Beranjak ke hari berikutnya, pagi ini masih seperti kemarin cerah berawan dan sangat menyenangkan. Konferensi hari pertama dan kami telat datang ke PEACH karena telat bangun. -_- Untung masih dapet coffee break haha :D
Tak perlu banyak bercerita tentang bagaimana konferensinya, yang ingin saya bagi hanya yang menarik-menarik saja dari perjalan kami. Jujur saja saya ngantuk sekali mengikuti jalannya konferensi, bahasa inggris saja sudah bikin loading saya lama apalagi bahasa prancis atau spanyol. Juga beberapa poster presentasi ada berbahasa Jepang, pakai huruf kanji itu. -_-
Hari ini kami bertemu lagi dengan mahasiswa Indonesia dari FKM UI (Alex, Putri, Icha), dosen dari UGM dll. Setelah coffee break kami melihat-lihat poster, kali aja ada yang menarik dan bisa dijadiin referensi untuk skripsi sampai jam makan siang menjelang. Makan siang kali ini adalah makanan Jepang yang lidah saya ga terlalu bisa diajak bekerja sama.

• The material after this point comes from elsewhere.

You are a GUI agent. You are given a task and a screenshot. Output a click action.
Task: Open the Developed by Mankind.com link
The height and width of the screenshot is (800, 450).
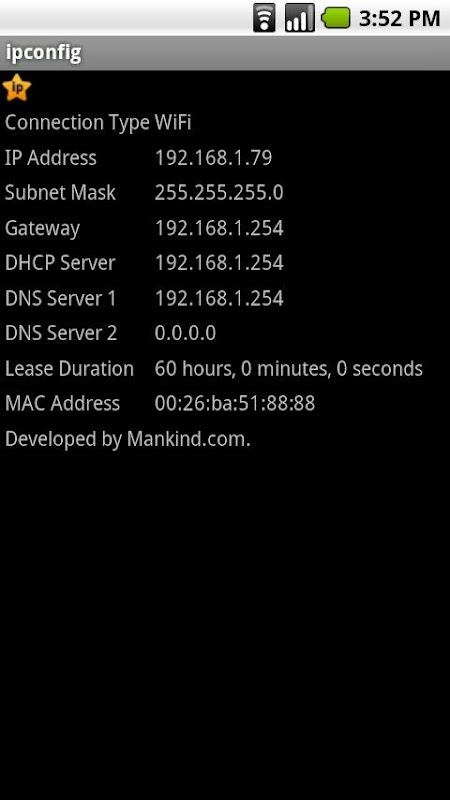tap(128, 439)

gb 1. Makanan Hari pertama, minumannya aseem
Gb 2. Udah di Luar Negeripun tetep aja lesehan :D
Dalam makan, saya terima WA dari seorang dosen promkes, Bu Tia, Mutia Narila Nasir orang MInang juga tepatnya di Pariaman. Beliau baru selesai PhD awal tahun ini di Jepang. Beliau tanya dimana dan ternyata beliau juga ikutan, jadi deh kita ketemu dengan agak malu dikit karena kita Pergi konferensinya masih jadi anak bawang.. :D
Gb3. Alul, Bu Tia, Vina, Randika
Setelah capek tempat konferensi dan acara selesai, kami menghabiskan sore menanti matahri tenggelam di belakang Royal Clift Hotel. Untuk menuju pantai kami memang harus melewati loby hotel dulu, awalnya kami fikir tidak boleh masuk karena tidak menginap disana tapi untung saja boleh dan ditunjukkan jalan oleh petugas hotel. Pantai berada di lantai paling bawah, loby ternyata di lantai 4, kami harus turun menggunakan lift setelah itu baru berjalan kaki ke pantai.
Pantainya bersih sekali mungkin karena di kawasan hotel bintang 5 tapi itu sangat menyenangkan. Waktu itu pantai masih belum ramai, hanya ada beberapa bule yang berenang ditengah teriknya matahari. Kami masih berpakaian lengkap ke pantai yang jelas sekali salah kostum. haha :D
Cukup lama bagi kami menanti sang surya kembali ke peraduannya karena kita ke pantai waktu itu belum jam 4 sore. Jadilah kami tidur-tiduran aja dan foto-foto.
Gb4. Menanti senja
Pergilah ke laut atau ke pantai untuk melihat betapa besarnya kuasa Allah, benar kalau menurut saya. Tak ada yang bisa mengalahkan keindahan yang diciptakan Allah. Entah saya yang norak atau gimana yang jelas sangat indah matahari terbenam saat itu walau tak terlalu sempurna dibanding hari berikutnya.